Der BGH fällte sein Urteil im Fall eines 24 Jahre lang verheirateten Paares, eines Lehrers und einer Verkäuferin. Der Mann ließ sich scheiden und heiratete anschließend eine andere Frau. Mit ihr hat der Mann eine Tochter, die inzwischen fünf Jahre alt ist. Mit der ersten Frau hatte er keine Kinder. Da er nun eine neue Familie unterhalten muss, wollte der Lehrer seiner Ex-Frau keinen Unterhalt mehr zahlen. Seine erste Frau jedoch, die seit 1992 Vollzeit arbeitet, forderte zusätzlichen Unterhalt. Dem BGH zufolge hat jedoch die zweite Frau Vorrang, weil sie die gemeinsame Tochter betreut.

Mit seinem Urteil, dem zweiten zum neuen Unterhaltsrecht, ist der Gerichtshof überraschend vom Wortlaut des seit Jahresanfang geltenden Gesetzes abgewichen. Danach sollten bei der Verteilung des Unterhalts der neue Ehepartner, der gemeinsame Kinder betreut, auf einer Rangstufe mit dem geschiedenen Partner stehen, wenn die Ehe "von langer Dauer" war.
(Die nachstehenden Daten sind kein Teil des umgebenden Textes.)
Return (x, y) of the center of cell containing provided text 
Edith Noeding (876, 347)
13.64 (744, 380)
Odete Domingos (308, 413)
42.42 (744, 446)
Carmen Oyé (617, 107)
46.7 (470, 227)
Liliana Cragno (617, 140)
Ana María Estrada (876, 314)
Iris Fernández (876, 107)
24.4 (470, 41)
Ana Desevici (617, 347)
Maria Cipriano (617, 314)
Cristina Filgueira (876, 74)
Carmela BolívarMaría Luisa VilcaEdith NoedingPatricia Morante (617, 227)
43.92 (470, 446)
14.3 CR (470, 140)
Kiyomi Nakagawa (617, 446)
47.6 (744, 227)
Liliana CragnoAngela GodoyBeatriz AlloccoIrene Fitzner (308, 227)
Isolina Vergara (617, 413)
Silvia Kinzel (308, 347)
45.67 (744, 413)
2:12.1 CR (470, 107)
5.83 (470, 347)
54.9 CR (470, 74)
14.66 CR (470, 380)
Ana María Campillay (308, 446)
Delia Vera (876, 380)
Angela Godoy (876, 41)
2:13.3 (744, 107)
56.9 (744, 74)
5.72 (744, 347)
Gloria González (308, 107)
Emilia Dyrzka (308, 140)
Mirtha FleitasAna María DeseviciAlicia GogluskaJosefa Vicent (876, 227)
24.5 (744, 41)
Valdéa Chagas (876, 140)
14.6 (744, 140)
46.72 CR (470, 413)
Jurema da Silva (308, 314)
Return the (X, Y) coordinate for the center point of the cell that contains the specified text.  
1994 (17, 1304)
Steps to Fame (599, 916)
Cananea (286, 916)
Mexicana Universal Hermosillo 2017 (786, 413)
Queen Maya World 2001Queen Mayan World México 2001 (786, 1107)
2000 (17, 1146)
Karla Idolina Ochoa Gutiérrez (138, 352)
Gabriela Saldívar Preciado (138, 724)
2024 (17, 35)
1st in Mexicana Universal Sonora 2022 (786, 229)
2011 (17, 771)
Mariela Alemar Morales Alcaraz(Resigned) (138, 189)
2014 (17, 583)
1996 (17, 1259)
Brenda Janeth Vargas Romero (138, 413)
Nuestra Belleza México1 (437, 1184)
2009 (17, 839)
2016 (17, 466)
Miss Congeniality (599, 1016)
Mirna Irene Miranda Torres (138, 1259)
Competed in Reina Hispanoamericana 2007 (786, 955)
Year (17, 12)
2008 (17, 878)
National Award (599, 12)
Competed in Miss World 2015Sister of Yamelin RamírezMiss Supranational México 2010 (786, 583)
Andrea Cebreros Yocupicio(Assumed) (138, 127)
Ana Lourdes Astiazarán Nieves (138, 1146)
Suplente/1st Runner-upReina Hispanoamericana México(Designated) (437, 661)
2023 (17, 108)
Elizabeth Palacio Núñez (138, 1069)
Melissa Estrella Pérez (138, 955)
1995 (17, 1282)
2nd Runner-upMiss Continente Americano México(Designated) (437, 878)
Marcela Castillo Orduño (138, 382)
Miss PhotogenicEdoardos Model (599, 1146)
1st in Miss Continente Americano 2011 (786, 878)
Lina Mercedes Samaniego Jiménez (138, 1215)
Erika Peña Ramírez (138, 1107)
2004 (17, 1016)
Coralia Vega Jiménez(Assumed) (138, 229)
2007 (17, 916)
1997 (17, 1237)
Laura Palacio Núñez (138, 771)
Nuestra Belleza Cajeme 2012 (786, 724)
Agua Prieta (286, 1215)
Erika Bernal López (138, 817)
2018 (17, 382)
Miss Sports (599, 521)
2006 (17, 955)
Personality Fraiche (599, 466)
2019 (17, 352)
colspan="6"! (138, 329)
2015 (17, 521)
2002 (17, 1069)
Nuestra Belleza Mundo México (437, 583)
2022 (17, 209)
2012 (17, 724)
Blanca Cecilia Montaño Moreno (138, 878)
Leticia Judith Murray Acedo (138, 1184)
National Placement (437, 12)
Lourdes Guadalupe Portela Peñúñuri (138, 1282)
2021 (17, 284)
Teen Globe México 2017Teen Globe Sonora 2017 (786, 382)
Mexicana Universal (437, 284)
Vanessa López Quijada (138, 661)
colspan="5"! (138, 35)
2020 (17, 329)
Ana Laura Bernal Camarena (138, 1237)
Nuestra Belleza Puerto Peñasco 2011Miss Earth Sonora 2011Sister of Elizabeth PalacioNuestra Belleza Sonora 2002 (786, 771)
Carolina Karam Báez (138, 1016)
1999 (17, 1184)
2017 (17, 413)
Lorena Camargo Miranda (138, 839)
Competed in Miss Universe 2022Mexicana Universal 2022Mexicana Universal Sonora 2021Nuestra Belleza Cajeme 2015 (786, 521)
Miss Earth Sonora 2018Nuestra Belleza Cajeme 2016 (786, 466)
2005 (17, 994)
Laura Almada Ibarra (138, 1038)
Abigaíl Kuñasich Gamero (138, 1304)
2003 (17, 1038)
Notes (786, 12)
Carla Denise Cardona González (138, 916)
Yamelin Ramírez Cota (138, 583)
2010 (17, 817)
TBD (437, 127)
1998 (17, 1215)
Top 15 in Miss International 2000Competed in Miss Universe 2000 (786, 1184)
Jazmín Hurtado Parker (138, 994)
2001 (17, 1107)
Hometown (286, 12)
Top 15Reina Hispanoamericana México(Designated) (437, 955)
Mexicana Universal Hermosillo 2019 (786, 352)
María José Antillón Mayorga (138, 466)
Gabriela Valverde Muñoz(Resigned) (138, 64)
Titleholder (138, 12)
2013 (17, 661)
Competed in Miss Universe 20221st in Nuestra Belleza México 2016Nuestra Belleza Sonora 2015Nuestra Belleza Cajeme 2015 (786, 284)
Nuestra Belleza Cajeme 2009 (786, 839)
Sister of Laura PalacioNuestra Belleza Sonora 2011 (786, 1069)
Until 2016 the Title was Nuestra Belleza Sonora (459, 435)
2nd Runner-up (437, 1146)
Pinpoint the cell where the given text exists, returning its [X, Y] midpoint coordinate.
Der BGH dagegen stufte im konkreten Fall trotz einer zweieinhalb Jahrzehnte dauernden Ehe die Ex-Frau hinter die neue Partnerin zurück, weil sie nicht mehr durch "ehebedingte Nachteile" belastet sei: Sie war nicht durch Kindererziehung gebunden und ist seit Langem voll berufstätig.

Der Fall ist verzwickt, weil er schon vor dem Inkrafttreten des neuen Unterhaltsrechts die Gerichte beschäftigte. Der alten Rechtslage zufolge hätte die erste Ehefrau vorrangig behandelt werden müssen. Dennoch urteilte das Oberlandesgericht Oldenburg im September 2006 anders: Es setzte die Unterhaltspflichten des Ehemannes an seine Ex-Frau von 600 auf 200 Euro monatlich. Weil die zweite Frau das gemeinsame Kind betreue, seien beide gleichrangig zu behandeln, argumentierten die Richter damals - im Widerspruch zur damaligen Rechtslage. Das rügte der BGH. Nun entschied er überraschenderweise klar zugunsten der zweiten Ehefrau.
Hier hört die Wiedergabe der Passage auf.